──────── THE DATA

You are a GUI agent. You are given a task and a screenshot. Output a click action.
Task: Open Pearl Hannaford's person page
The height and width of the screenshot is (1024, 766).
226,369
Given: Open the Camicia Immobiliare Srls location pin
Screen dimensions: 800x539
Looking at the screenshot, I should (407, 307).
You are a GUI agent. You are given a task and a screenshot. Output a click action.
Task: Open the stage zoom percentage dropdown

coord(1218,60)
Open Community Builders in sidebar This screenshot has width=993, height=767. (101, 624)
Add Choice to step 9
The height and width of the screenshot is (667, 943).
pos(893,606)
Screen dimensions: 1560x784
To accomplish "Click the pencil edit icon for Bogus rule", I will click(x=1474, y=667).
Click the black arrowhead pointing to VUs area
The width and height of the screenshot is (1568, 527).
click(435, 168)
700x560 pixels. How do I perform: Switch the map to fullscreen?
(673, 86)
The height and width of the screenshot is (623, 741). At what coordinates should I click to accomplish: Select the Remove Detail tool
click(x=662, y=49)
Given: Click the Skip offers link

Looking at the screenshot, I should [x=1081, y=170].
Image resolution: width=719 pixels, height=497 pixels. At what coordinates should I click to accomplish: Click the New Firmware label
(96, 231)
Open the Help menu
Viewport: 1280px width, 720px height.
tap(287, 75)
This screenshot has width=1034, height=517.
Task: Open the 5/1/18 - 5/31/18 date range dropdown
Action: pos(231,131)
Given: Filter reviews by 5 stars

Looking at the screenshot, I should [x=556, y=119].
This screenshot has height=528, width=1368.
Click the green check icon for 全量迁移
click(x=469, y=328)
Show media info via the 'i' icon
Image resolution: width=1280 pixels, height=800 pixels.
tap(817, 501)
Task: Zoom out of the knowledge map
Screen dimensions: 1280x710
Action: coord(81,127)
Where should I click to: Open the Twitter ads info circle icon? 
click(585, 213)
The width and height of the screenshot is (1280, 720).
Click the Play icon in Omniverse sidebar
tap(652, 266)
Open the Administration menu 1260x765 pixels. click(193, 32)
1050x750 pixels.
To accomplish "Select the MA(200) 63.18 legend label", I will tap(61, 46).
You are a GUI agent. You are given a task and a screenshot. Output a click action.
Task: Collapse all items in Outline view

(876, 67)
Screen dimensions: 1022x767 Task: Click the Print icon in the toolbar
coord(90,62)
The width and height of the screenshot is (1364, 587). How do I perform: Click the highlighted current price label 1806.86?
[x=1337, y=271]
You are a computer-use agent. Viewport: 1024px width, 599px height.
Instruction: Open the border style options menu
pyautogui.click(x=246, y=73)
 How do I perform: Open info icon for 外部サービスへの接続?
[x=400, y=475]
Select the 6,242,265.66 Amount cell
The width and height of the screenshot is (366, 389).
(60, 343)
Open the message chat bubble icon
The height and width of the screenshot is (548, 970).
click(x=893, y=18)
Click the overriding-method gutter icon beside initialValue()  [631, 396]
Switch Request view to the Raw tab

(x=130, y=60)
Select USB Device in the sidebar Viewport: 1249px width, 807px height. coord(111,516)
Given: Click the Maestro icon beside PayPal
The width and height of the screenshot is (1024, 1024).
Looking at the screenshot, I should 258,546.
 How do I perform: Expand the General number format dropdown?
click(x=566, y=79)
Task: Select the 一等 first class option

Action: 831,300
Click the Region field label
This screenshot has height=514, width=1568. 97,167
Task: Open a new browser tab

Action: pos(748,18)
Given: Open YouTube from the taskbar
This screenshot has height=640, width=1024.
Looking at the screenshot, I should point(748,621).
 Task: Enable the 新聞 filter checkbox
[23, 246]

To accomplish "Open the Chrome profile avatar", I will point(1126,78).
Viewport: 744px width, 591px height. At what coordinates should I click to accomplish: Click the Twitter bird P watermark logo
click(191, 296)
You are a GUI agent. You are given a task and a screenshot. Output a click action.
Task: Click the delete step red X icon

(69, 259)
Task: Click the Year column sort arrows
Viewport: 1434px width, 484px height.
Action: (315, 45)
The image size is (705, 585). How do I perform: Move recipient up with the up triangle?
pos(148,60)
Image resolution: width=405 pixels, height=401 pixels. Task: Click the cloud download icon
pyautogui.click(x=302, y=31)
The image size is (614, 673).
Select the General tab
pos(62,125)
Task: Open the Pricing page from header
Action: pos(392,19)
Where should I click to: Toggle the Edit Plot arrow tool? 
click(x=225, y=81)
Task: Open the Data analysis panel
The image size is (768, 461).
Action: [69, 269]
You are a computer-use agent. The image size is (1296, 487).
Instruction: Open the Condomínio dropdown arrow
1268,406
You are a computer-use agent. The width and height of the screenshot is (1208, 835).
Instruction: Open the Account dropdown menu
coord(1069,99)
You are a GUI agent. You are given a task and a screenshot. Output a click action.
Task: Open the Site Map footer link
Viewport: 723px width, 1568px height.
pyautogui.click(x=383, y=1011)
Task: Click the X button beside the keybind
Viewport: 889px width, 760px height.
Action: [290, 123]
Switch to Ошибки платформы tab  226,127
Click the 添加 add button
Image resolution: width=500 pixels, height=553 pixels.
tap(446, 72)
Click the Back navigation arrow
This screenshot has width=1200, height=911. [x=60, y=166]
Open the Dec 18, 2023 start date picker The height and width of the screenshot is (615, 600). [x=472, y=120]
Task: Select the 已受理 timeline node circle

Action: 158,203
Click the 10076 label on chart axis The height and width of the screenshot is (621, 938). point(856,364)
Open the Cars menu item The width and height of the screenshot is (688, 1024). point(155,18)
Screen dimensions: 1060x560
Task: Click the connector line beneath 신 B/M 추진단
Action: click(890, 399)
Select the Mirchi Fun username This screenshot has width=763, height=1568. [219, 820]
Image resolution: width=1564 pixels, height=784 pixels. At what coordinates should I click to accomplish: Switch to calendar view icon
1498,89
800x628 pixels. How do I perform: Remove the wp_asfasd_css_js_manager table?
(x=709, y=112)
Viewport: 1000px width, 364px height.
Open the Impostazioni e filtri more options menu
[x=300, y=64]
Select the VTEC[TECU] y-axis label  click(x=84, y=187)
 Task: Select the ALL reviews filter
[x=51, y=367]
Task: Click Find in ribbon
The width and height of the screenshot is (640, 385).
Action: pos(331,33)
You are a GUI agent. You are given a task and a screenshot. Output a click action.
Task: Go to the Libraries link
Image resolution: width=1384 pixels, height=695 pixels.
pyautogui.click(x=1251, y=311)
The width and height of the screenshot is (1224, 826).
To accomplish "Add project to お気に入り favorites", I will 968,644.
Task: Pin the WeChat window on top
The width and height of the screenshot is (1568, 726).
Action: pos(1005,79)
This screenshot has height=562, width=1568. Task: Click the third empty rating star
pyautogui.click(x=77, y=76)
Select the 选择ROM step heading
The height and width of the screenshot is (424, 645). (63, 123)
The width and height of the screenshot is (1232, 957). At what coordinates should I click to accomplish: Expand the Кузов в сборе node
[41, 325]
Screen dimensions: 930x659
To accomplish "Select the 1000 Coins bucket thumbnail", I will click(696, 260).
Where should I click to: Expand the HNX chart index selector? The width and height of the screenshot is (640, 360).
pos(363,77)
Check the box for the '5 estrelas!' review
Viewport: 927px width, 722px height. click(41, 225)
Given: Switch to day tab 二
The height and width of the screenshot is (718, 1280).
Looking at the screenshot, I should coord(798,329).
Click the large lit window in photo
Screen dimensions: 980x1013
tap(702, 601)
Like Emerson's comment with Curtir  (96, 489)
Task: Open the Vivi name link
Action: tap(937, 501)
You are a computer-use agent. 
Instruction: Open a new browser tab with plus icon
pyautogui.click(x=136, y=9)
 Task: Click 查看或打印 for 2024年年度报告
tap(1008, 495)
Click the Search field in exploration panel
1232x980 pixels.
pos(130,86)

────────────────

YOUR ASSIGNMENT>
Copy all lines of the preceding data that hold the word "axis".

RESPONSE>
Click the 10076 label on chart axis The height and width of the screenshot is (621, 938). point(856,364)
Select the VTEC[TECU] y-axis label  click(x=84, y=187)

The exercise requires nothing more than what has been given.